* [Your objective]:
Report each line of the data that includes the word "computer".

* [Records to process]:
---+---
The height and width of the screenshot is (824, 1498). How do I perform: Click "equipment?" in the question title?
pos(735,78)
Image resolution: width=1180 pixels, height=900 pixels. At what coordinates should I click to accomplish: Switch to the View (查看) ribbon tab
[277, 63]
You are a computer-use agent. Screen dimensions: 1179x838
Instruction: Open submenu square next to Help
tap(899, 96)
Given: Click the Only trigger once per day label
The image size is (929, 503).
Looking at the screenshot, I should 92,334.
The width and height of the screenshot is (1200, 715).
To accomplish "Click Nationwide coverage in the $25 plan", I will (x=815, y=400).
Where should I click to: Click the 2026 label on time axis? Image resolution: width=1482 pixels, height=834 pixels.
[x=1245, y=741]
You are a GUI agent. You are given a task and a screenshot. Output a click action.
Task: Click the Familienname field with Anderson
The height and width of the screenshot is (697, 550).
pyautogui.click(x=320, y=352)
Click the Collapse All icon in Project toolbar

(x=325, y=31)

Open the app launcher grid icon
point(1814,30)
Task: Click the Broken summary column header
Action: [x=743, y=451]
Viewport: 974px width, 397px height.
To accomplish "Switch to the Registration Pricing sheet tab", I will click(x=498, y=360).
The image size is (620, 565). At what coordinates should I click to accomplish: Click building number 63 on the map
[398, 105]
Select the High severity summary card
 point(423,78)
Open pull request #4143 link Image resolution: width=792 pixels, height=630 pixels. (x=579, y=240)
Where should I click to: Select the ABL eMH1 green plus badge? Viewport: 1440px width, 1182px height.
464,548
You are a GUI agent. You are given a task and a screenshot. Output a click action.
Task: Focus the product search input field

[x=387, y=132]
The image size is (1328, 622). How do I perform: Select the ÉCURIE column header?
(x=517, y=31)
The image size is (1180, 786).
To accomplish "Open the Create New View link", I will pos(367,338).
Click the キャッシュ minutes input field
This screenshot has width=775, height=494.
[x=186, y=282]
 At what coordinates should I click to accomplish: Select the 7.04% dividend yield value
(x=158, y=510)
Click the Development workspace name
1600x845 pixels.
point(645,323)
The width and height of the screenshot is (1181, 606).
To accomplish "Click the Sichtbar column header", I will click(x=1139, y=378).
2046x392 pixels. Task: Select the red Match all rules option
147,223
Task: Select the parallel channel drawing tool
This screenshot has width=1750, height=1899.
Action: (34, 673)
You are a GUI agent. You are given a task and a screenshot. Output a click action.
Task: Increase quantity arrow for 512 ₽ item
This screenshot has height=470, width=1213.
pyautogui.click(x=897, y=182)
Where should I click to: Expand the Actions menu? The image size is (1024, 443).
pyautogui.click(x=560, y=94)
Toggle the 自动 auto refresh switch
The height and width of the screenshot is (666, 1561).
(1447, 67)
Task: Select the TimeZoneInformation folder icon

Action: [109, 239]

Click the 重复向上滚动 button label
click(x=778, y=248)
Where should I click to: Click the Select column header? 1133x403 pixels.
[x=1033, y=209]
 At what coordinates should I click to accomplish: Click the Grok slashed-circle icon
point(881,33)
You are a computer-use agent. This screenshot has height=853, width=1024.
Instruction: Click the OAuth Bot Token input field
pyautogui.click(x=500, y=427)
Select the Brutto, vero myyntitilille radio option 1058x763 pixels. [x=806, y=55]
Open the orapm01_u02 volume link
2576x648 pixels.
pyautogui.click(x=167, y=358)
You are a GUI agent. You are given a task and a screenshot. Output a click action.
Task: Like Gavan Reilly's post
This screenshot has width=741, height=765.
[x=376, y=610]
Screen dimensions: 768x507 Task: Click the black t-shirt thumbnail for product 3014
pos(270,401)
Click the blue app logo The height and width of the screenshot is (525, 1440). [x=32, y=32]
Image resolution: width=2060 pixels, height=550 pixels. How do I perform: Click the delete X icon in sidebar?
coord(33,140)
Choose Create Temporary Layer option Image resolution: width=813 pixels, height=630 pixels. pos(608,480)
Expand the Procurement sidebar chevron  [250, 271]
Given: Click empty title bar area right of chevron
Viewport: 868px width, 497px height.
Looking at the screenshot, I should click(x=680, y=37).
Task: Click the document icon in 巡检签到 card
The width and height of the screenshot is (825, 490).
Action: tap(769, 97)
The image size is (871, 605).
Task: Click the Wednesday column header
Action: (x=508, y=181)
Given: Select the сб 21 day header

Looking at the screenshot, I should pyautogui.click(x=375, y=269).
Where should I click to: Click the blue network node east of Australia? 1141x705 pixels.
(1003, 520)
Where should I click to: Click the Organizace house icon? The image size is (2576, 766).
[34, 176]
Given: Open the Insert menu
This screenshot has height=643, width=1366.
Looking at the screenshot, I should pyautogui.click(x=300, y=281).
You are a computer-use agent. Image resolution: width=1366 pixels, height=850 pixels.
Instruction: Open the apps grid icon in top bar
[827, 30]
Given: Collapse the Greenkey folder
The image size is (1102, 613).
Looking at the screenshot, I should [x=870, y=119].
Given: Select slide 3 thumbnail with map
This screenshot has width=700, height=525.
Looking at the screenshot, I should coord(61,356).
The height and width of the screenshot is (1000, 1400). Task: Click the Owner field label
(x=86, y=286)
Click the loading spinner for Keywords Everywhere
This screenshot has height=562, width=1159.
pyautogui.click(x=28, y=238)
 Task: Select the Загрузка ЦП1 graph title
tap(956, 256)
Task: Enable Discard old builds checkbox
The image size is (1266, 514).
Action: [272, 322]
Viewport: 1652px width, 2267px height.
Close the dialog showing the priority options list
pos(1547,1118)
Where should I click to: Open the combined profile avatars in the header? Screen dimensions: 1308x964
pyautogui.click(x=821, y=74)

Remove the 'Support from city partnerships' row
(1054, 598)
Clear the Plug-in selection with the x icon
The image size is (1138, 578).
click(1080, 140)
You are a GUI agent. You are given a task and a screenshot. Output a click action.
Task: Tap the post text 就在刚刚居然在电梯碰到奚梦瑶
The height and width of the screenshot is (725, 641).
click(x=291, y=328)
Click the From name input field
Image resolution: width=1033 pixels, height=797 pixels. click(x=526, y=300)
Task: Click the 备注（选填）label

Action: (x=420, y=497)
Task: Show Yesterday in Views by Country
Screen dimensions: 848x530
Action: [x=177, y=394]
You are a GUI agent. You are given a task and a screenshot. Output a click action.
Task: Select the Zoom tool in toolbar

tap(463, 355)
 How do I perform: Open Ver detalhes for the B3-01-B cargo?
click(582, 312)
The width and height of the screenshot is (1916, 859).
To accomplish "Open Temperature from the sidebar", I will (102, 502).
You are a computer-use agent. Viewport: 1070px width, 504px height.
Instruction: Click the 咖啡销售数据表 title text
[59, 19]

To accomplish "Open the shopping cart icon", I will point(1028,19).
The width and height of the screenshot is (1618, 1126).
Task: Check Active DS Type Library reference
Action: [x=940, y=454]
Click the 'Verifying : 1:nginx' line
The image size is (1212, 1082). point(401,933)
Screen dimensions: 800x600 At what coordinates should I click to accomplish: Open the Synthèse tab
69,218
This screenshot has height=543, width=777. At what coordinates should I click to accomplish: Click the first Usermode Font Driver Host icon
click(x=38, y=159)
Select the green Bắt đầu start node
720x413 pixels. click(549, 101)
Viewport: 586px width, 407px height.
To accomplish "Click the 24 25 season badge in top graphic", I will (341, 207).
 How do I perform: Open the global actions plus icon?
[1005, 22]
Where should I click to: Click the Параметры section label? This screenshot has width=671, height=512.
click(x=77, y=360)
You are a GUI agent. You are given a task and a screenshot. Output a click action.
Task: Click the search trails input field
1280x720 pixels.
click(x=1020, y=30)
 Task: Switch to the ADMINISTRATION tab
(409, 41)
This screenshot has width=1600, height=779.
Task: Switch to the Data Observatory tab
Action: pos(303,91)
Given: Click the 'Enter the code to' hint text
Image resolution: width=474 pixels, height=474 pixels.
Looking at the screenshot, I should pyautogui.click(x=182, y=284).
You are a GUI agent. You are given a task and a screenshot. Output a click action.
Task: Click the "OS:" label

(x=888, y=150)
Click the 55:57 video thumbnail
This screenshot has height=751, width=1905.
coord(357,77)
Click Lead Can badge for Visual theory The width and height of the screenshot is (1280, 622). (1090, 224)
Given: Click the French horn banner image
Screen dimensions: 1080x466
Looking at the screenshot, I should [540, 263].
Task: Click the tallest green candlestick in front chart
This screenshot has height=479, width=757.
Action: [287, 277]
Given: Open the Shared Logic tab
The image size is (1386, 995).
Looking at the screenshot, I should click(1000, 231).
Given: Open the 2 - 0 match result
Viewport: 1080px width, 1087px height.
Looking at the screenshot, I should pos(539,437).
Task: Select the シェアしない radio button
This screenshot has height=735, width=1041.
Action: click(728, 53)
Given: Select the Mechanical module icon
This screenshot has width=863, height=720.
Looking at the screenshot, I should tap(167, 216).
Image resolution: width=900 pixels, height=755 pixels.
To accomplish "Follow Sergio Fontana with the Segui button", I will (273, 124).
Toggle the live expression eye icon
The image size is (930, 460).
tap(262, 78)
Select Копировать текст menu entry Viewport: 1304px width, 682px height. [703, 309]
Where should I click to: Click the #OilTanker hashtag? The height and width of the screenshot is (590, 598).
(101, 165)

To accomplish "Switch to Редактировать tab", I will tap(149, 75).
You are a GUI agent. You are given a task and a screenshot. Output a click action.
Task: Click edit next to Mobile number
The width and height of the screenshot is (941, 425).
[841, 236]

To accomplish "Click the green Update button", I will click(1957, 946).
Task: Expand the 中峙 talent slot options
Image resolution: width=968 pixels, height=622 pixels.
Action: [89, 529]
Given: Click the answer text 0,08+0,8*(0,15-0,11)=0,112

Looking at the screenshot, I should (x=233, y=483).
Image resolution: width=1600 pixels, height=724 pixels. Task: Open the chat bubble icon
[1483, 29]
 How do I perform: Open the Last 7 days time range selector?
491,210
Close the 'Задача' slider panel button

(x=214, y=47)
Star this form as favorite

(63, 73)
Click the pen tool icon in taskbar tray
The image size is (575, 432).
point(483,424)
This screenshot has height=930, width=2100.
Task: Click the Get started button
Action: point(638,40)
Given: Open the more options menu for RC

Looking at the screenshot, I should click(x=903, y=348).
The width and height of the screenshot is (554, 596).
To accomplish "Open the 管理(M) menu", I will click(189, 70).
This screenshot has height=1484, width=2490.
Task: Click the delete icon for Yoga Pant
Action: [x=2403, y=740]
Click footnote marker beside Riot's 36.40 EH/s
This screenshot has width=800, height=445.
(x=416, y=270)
---+---
* [Task answer]:
You are a computer-use agent. Screen dimensions: 1179x838
You are a computer-use agent. This screenshot has height=853, width=1024.
You are a computer-use agent. Image resolution: width=1366 pixels, height=850 pixels.
You are a computer-use agent. Viewport: 1070px width, 504px height.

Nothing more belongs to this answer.